Brief:
Please repeat every entry that follows, keeping each one exactly the same.
--- Records supplied ---
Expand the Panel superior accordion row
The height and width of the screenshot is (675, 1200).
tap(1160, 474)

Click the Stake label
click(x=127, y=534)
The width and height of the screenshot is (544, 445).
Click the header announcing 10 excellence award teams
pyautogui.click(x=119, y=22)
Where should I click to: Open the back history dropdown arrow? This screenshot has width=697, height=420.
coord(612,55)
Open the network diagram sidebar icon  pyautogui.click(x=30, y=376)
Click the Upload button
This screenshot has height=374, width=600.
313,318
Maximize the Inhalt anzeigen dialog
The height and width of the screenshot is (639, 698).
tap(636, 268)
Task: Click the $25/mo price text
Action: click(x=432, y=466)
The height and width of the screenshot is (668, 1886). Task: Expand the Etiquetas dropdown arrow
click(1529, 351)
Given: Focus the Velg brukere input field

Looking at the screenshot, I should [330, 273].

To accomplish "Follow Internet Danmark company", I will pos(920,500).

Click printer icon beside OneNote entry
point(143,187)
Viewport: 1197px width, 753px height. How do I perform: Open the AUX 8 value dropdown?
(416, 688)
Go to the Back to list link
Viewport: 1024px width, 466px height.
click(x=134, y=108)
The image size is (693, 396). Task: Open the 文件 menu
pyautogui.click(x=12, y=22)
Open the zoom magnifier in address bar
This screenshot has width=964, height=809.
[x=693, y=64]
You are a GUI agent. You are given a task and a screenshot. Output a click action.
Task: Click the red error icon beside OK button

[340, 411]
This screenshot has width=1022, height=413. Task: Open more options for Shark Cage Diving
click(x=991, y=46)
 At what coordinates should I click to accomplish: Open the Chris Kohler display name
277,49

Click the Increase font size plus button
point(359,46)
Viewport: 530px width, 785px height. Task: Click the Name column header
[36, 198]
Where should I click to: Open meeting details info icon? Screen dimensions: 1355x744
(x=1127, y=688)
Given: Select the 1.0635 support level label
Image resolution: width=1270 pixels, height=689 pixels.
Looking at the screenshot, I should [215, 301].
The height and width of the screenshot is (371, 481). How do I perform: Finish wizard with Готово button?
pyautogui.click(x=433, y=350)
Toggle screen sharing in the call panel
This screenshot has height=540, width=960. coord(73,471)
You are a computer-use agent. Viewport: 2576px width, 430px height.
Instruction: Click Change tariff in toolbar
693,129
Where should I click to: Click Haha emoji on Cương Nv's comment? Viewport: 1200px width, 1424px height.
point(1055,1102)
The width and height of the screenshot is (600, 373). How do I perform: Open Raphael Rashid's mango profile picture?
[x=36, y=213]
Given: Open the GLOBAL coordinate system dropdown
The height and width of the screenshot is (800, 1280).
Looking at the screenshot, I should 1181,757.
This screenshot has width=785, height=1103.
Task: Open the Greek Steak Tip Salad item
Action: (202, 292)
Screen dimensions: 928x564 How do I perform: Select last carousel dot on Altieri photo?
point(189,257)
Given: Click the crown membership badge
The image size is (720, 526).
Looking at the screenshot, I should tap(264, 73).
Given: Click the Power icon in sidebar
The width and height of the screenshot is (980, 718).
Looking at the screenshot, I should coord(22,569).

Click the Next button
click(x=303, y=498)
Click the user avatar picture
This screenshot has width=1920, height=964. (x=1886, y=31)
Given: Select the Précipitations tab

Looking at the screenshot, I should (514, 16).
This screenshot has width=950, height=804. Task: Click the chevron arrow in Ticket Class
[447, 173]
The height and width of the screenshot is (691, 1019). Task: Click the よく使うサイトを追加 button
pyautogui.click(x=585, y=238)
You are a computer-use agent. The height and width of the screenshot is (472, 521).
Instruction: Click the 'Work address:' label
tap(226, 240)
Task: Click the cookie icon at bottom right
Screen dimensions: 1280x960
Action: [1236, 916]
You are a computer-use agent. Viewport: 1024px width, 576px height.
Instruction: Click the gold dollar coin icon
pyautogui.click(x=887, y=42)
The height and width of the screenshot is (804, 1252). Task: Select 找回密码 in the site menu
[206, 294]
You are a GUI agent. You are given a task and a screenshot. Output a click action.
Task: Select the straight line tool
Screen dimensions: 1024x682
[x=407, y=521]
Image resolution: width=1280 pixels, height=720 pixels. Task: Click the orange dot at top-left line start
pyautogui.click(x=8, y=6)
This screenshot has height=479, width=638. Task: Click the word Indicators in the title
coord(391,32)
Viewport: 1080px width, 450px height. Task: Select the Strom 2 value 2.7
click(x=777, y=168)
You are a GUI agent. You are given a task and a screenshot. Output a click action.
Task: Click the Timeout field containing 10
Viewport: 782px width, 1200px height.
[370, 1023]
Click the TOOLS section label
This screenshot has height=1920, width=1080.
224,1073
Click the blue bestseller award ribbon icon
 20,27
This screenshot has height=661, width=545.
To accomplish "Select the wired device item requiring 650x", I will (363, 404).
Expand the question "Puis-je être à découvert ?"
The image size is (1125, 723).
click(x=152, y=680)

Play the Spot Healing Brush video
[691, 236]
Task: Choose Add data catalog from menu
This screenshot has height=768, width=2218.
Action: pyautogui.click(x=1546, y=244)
---
Solution to this exercise:
Expand the Panel superior accordion row
The height and width of the screenshot is (675, 1200).
tap(1160, 474)

Click the Stake label
click(x=127, y=534)
The width and height of the screenshot is (544, 445).
Click the header announcing 10 excellence award teams
pyautogui.click(x=119, y=22)
Where should I click to: Open the back history dropdown arrow? This screenshot has width=697, height=420.
coord(612,55)
Open the network diagram sidebar icon  pyautogui.click(x=30, y=376)
Click the Upload button
This screenshot has height=374, width=600.
313,318
Maximize the Inhalt anzeigen dialog
The height and width of the screenshot is (639, 698).
tap(636, 268)
Task: Click the $25/mo price text
Action: click(x=432, y=466)
The height and width of the screenshot is (668, 1886). Task: Expand the Etiquetas dropdown arrow
click(1529, 351)
Given: Focus the Velg brukere input field

Looking at the screenshot, I should [330, 273].

To accomplish "Follow Internet Danmark company", I will pos(920,500).

Click printer icon beside OneNote entry
point(143,187)
Viewport: 1197px width, 753px height. How do I perform: Open the AUX 8 value dropdown?
(416, 688)
Go to the Back to list link
Viewport: 1024px width, 466px height.
click(x=134, y=108)
The image size is (693, 396). Task: Open the 文件 menu
pyautogui.click(x=12, y=22)
Open the zoom magnifier in address bar
This screenshot has width=964, height=809.
[x=693, y=64]
You are a GUI agent. You are given a task and a screenshot. Output a click action.
Task: Click the red error icon beside OK button

[340, 411]
This screenshot has width=1022, height=413. Task: Open more options for Shark Cage Diving
click(x=991, y=46)
 At what coordinates should I click to accomplish: Open the Chris Kohler display name
277,49

Click the Increase font size plus button
point(359,46)
Viewport: 530px width, 785px height. Task: Click the Name column header
[36, 198]
Where should I click to: Open meeting details info icon? Screen dimensions: 1355x744
(x=1127, y=688)
Given: Select the 1.0635 support level label
Image resolution: width=1270 pixels, height=689 pixels.
Looking at the screenshot, I should [215, 301].
The height and width of the screenshot is (371, 481). How do I perform: Finish wizard with Готово button?
pyautogui.click(x=433, y=350)
Toggle screen sharing in the call panel
This screenshot has height=540, width=960. coord(73,471)
You are a computer-use agent. Viewport: 2576px width, 430px height.
Instruction: Click Change tariff in toolbar
693,129
Where should I click to: Click Haha emoji on Cương Nv's comment? Viewport: 1200px width, 1424px height.
point(1055,1102)
The width and height of the screenshot is (600, 373). How do I perform: Open Raphael Rashid's mango profile picture?
[x=36, y=213]
Given: Open the GLOBAL coordinate system dropdown
The height and width of the screenshot is (800, 1280).
Looking at the screenshot, I should 1181,757.
This screenshot has width=785, height=1103.
Task: Open the Greek Steak Tip Salad item
Action: (202, 292)
Screen dimensions: 928x564 How do I perform: Select last carousel dot on Altieri photo?
point(189,257)
Given: Click the crown membership badge
The image size is (720, 526).
Looking at the screenshot, I should tap(264, 73).
Given: Click the Power icon in sidebar
The width and height of the screenshot is (980, 718).
Looking at the screenshot, I should coord(22,569).

Click the Next button
click(x=303, y=498)
Click the user avatar picture
This screenshot has width=1920, height=964. (x=1886, y=31)
Given: Select the Précipitations tab

Looking at the screenshot, I should (514, 16).
This screenshot has width=950, height=804. Task: Click the chevron arrow in Ticket Class
[447, 173]
The height and width of the screenshot is (691, 1019). Task: Click the よく使うサイトを追加 button
pyautogui.click(x=585, y=238)
You are a computer-use agent. The height and width of the screenshot is (472, 521).
Instruction: Click the 'Work address:' label
tap(226, 240)
Task: Click the cookie icon at bottom right
Screen dimensions: 1280x960
Action: [1236, 916]
You are a computer-use agent. Viewport: 1024px width, 576px height.
Instruction: Click the gold dollar coin icon
pyautogui.click(x=887, y=42)
The height and width of the screenshot is (804, 1252). Task: Select 找回密码 in the site menu
[206, 294]
You are a GUI agent. You are given a task and a screenshot. Output a click action.
Task: Select the straight line tool
Screen dimensions: 1024x682
[x=407, y=521]
Image resolution: width=1280 pixels, height=720 pixels. Task: Click the orange dot at top-left line start
pyautogui.click(x=8, y=6)
This screenshot has height=479, width=638. Task: Click the word Indicators in the title
coord(391,32)
Viewport: 1080px width, 450px height. Task: Select the Strom 2 value 2.7
click(x=777, y=168)
You are a GUI agent. You are given a task and a screenshot. Output a click action.
Task: Click the Timeout field containing 10
Viewport: 782px width, 1200px height.
[370, 1023]
Click the TOOLS section label
This screenshot has height=1920, width=1080.
224,1073
Click the blue bestseller award ribbon icon
 20,27
This screenshot has height=661, width=545.
To accomplish "Select the wired device item requiring 650x", I will (363, 404).
Expand the question "Puis-je être à découvert ?"
The image size is (1125, 723).
click(x=152, y=680)

Play the Spot Healing Brush video
[691, 236]
Task: Choose Add data catalog from menu
This screenshot has height=768, width=2218.
Action: pyautogui.click(x=1546, y=244)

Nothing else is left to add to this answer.